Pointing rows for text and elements
━━━━━━━━━━━━━━━━━━━━

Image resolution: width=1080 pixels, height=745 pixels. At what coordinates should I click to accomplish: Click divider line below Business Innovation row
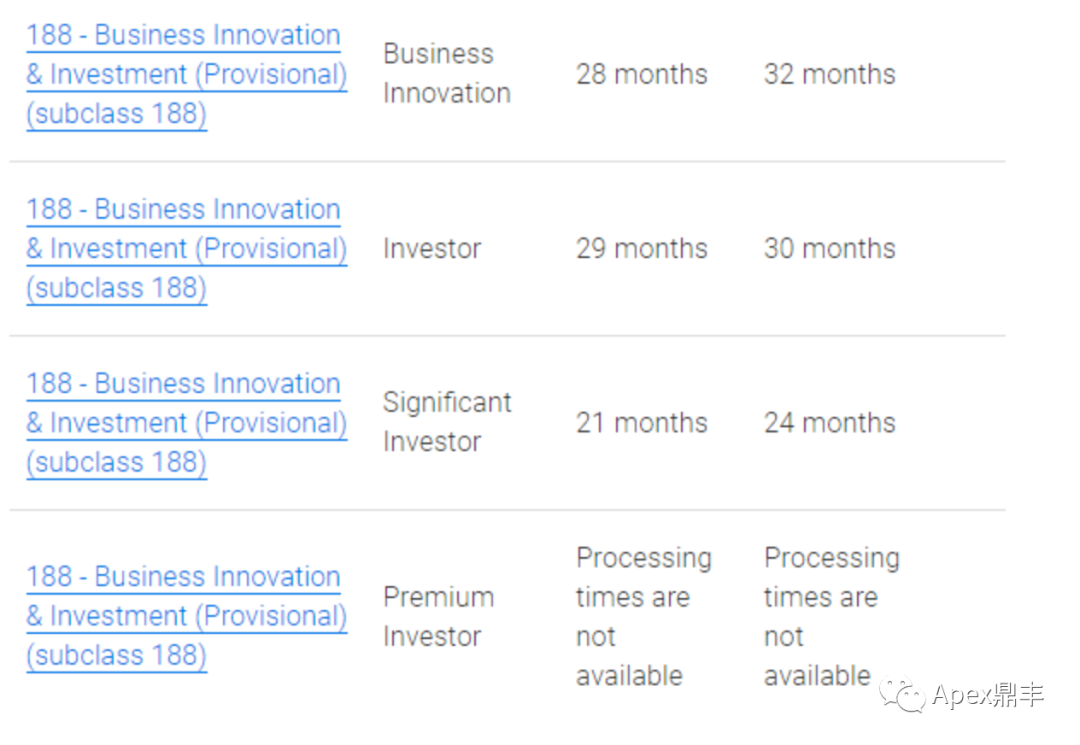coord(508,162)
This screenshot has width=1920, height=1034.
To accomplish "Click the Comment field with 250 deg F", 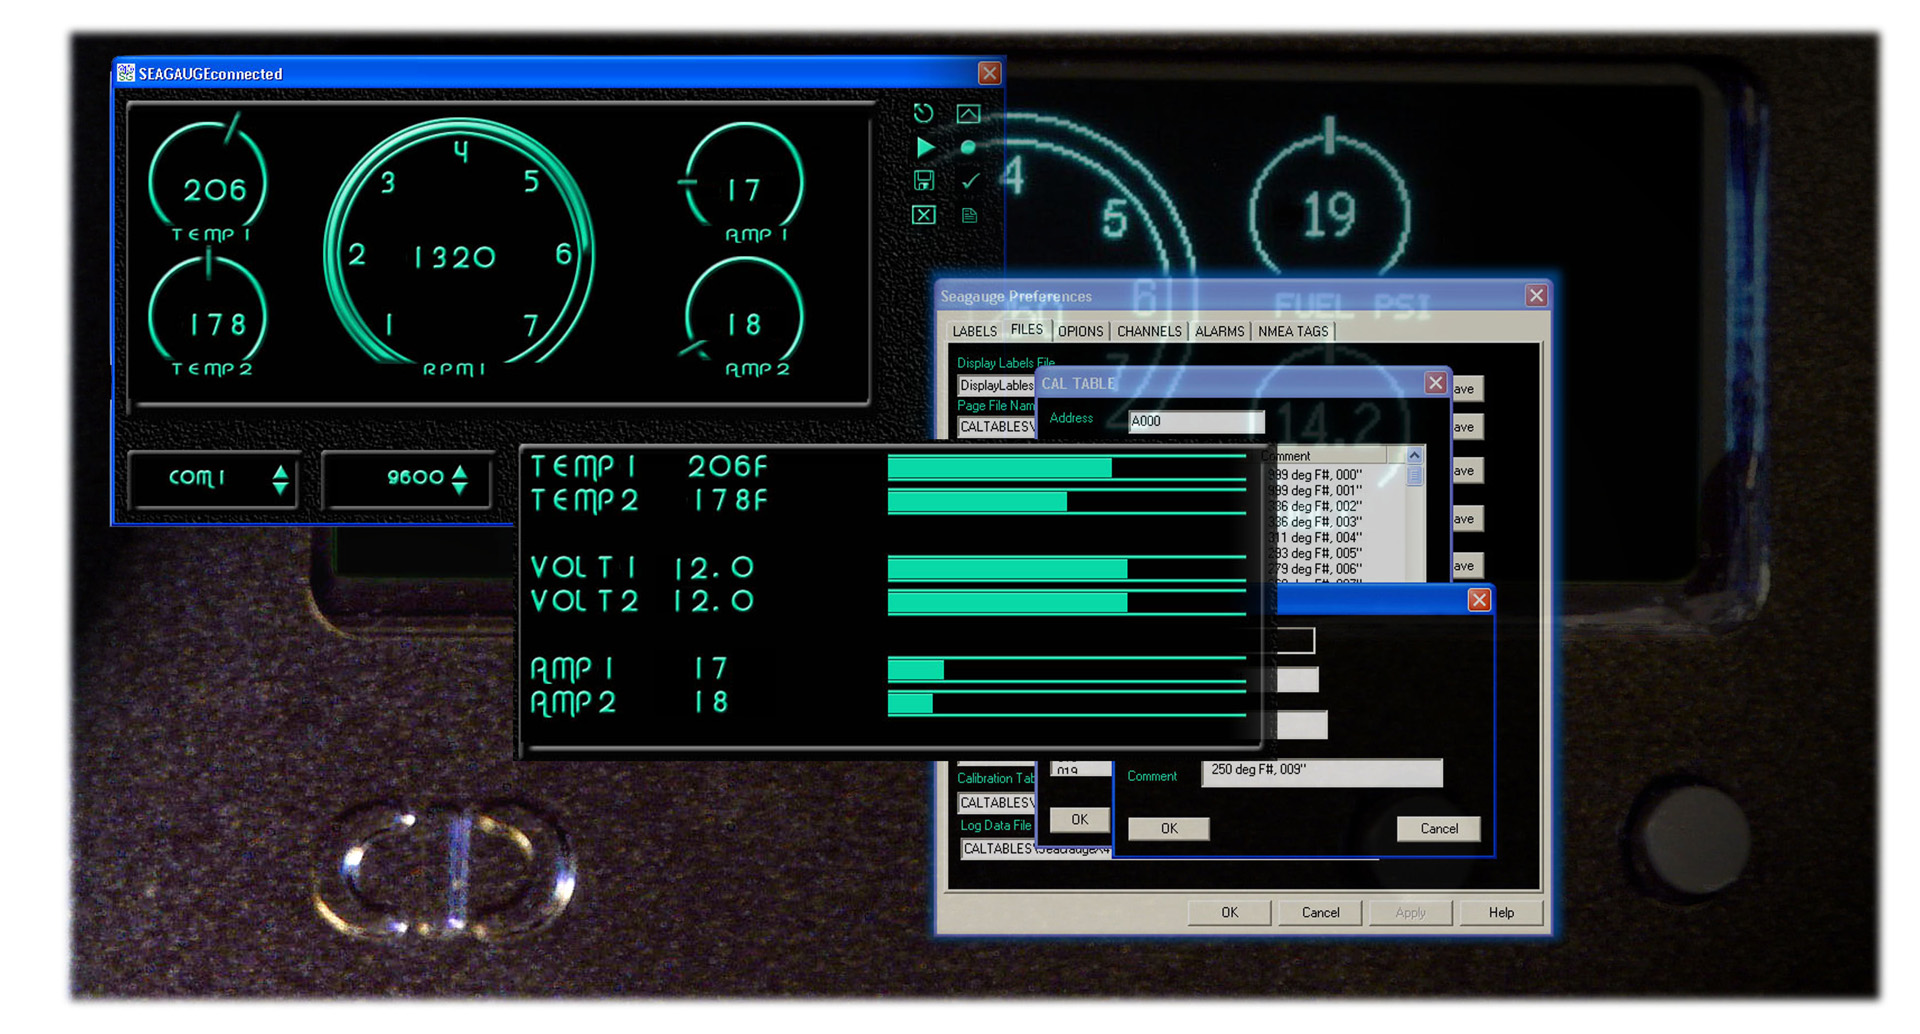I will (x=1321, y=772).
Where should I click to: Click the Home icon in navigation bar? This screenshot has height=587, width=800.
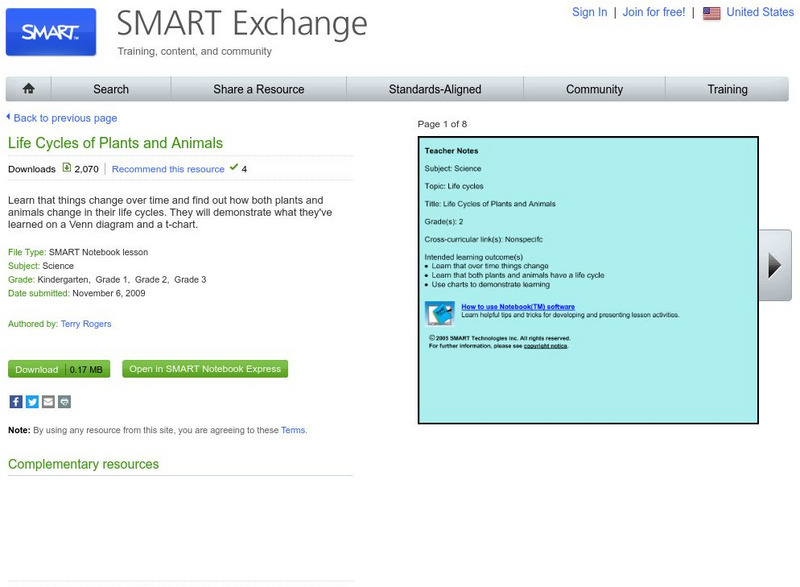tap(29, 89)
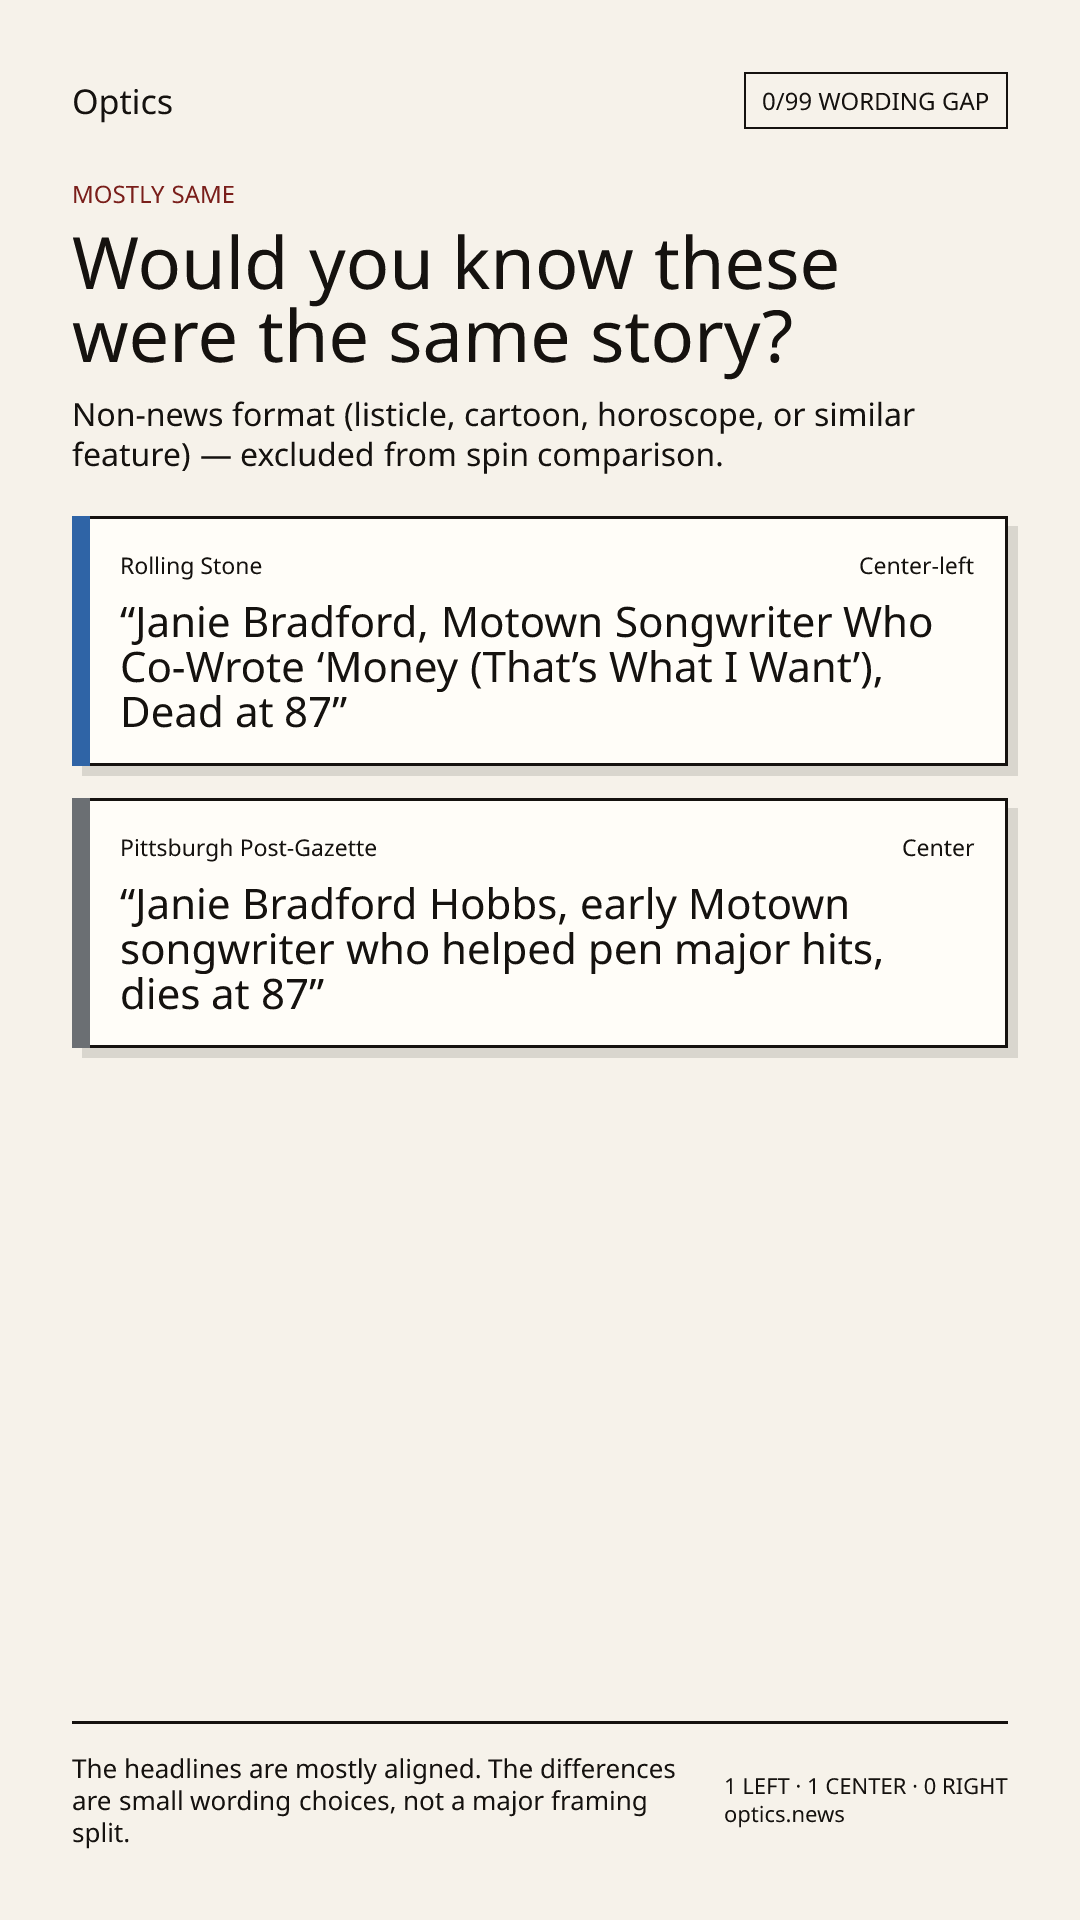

━━━━━━━━━━━━━━━━━━━━

> _STATED PROBLEM_
Render the rows above, from the line with "Where should I" through the end of the rows, as a JSON list of strings with one string per line and blank lines left out. Leave the pictures out of your answer.

> _ANSWER TO THE TASK_
[
  "Where should I click to: Click the Home icon in navigation bar? This screenshot has height=587, width=800.",
  "tap(29, 89)"
]